Mein Hund hat niemals eines gefangen, dazu ist er gar nicht in der Lage. Er lässt die Tierchen zwischen seinen Beinen hindurch hüpfen und schaut nur fasziniert zu. So ist er eben, mein gefährlicher Hund.
Als ich am Auto bin, fängt es wieder an zu regnen. Nett von dem Wetter, dass es mich im Trockenen um die Île Renote gehen ließ.
Ich fahre zum Forum zurück und hüpfe durch Regen und Sturm zum Restaurant, dessen Muscheln ich durchaus zu schätzen weiß. Als Spezialität wird dort neben verschiedenen Miesmuschelgerichten auch Crêpes und Pizza angeboten. Ich erhalten einen hundesicheren Tisch.

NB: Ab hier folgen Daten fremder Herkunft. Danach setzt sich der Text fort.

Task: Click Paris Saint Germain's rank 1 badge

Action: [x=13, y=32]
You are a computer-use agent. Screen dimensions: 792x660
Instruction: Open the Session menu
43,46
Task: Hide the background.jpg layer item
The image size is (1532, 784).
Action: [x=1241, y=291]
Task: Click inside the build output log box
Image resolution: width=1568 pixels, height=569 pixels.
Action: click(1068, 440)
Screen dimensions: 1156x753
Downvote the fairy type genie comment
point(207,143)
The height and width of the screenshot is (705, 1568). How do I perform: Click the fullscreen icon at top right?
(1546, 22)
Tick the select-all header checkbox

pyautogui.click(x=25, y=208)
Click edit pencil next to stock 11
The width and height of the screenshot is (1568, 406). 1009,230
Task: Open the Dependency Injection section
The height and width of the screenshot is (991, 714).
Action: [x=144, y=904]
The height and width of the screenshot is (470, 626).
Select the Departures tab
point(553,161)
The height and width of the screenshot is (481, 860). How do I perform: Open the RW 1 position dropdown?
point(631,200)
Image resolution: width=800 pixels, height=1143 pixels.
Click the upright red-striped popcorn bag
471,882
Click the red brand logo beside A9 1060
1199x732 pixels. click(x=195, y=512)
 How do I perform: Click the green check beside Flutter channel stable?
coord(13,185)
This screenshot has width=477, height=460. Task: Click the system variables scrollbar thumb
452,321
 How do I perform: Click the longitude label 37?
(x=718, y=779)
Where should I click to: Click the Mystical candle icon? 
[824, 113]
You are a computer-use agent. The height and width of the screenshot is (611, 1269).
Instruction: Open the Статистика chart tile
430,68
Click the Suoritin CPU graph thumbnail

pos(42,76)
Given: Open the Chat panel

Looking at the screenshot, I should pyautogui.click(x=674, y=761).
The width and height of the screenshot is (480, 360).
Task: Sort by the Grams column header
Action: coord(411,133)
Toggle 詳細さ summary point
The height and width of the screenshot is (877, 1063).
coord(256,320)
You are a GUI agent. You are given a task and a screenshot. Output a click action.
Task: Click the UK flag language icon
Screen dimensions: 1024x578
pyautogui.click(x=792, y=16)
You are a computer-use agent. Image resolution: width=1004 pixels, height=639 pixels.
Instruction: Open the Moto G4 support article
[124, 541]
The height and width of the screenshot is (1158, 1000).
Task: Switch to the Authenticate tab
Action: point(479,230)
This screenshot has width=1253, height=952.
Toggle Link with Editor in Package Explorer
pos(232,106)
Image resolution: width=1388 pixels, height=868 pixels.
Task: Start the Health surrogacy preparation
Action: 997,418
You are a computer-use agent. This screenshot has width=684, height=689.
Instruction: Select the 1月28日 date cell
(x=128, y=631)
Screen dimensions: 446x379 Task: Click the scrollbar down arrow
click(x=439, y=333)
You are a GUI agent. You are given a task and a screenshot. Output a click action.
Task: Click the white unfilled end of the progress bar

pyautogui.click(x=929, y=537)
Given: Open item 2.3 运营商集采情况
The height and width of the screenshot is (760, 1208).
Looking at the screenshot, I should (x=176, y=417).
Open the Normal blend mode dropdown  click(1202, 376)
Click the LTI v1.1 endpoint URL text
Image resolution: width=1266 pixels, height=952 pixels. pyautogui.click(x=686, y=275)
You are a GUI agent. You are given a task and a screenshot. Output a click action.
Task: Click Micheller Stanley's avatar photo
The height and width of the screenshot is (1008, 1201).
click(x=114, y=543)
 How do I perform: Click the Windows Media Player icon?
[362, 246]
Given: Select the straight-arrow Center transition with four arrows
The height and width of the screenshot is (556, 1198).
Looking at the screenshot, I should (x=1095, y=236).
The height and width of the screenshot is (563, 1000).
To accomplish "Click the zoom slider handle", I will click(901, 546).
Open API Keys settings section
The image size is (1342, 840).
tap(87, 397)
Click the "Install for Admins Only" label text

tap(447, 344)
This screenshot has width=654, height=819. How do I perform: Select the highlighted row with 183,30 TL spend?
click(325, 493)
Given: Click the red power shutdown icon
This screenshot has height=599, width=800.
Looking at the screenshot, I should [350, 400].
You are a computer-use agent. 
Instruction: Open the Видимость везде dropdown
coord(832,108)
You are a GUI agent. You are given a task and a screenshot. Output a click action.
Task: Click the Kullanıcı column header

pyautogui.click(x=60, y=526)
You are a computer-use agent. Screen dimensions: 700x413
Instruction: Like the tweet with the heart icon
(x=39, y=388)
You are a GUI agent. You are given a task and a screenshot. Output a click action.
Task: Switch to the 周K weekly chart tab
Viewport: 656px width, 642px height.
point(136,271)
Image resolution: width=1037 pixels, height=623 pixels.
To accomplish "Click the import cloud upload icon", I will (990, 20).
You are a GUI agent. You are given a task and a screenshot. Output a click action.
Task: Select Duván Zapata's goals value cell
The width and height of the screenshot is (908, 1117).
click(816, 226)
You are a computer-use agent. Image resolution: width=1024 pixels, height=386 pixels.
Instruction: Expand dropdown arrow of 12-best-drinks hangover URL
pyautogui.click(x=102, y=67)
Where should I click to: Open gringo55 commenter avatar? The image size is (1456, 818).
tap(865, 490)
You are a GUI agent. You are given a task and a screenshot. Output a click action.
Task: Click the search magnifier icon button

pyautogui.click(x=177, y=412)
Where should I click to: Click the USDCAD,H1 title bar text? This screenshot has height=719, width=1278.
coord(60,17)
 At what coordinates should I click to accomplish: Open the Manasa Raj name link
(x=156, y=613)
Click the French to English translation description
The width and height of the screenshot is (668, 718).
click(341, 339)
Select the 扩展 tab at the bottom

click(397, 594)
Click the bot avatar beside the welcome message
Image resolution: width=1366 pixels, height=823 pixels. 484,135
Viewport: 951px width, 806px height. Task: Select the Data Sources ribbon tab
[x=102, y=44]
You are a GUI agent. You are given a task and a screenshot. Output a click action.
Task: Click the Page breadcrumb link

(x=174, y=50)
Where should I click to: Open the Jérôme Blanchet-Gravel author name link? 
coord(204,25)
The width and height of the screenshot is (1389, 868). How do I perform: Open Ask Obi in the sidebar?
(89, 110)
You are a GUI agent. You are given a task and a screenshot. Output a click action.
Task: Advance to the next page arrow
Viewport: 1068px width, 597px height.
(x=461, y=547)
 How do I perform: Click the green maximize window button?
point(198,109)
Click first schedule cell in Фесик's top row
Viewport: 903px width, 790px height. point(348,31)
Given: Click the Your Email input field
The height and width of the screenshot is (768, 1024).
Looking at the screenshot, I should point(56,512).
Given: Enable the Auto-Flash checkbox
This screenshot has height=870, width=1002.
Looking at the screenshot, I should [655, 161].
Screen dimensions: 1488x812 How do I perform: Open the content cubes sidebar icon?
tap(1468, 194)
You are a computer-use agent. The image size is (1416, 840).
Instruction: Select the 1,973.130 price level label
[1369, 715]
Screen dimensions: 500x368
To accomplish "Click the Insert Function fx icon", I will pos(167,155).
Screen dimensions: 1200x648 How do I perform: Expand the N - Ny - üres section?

In Frankreich kann man fast überall in Restaurants oder Hotels den Hund mitnehmen. Französische Hunde sind auch sehr anständig, fallen selten auf. Und sie benehmen sich auch untereinander sehr zivilisiert.
Mein Hund, der nun zum 14. Mal mit mir den Herbst in der Bretagne verbringt und auch sonst immer mit mir unterwegs ist, hat diese französische Hundekultur unkompliziert angenommen. Im Restaurant legt er sich unter den Tisch und ward nicht mehr gesehen.